At the daughter Chapel Royal at Hampton Court Palace, a permanent chorus was created in 1868. The chorus, which sings on Sundays and major feast days, consists of fourteen boy members and six gentlemen members. An organ was built in 1712 and most recently restored in 2013.

Two patronised Chapels Royal almost never attended by the monarch are the Chapels of St John the Evangelist and St Peter ad Vincula in the Tower of London, having their own chaplains and choirs. In 2012, Roger Hall, the Chaplain of the Tower of London, was made canon of the Chapel Royal at the Tower of London, the first such appointment since the 16th century.  In 2016, The King’s Chapel of the Savoy, in Westminster, London, which is the monarch's by right of the Duchy of Lancaster, was brought for ecclesiastical purposes within the jurisdiction of the Chapels Royal.

Chapels with a royal original purpose, but currently without royal patronage, include the Royal Chapel of St Katherine-upon-the-Hoe in the Royal Citadel in Plymouth. However, in 1927, King George V re-granted the title Royal Chapel to the Garrison Church.

Several other locations have also formerly hosted the Chapel Royal, including the former Chapel Royal in Brighton. This was used by visiting royalty and as the primary chapel of ease to St Peter's Church in Brighton. The chapel was formally separated from St. Peter's parish in 2010, and became a parish in its own right. Another former Chapel Royal was situated in Dublin prior to the independence of Ireland in the 1920s. The Chapel Royal in Dublin operated within Dublin Castle, which served as the official seat for the Lord Lieutenant of Ireland.

Canada

Three sanctuaries in Canada have the designation of Chapel Royal, and all of them are located in the province of Ontario.

Mohawk Chapel in Brantford was designated as a Chapel Royal in 1904 by Edward VII. The designation was made in recognition of the historic alliance between the Mohawk people and the Crown, referred to as the Covenant Chain. In 2004, Elizabeth II designated Christ Church near Deseronto as a Chapel Royal.
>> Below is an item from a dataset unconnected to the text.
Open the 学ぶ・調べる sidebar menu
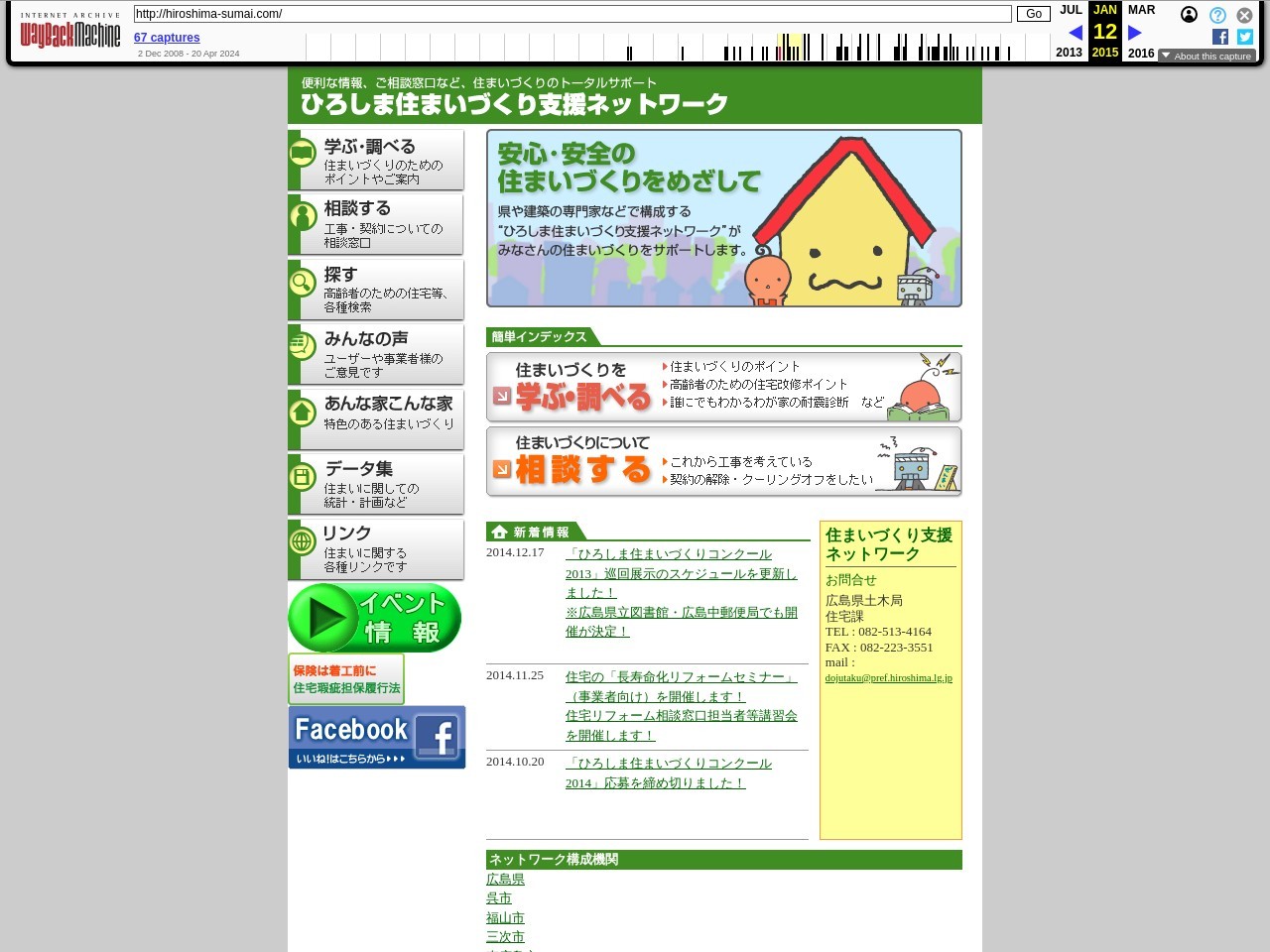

The chapel served as the church for the Tyendinaga Mohawk Territory, and was designated as a Chapel Royal in recognition of the community's military service.

The first two Chapels Royal are situated within Mohawk communities that were established in Canada after the American Revolutionary War. Several gifts from the Crown were bestowed on these Chapels Royal, including silver communion services and a Bible from Queen Anne, a triptych from King George III, a Bible from Queen Victoria, and a bicentennial chalice from Queen Elizabeth II. In 2010, Elizabeth II presented to the Mohawk Chapel a set of silver hand bells engraved with the words, "Silver Chain of Friendship, 1710–2010," to commemorate the tricentennial of the first meeting between Mohawk representatives and the Crown.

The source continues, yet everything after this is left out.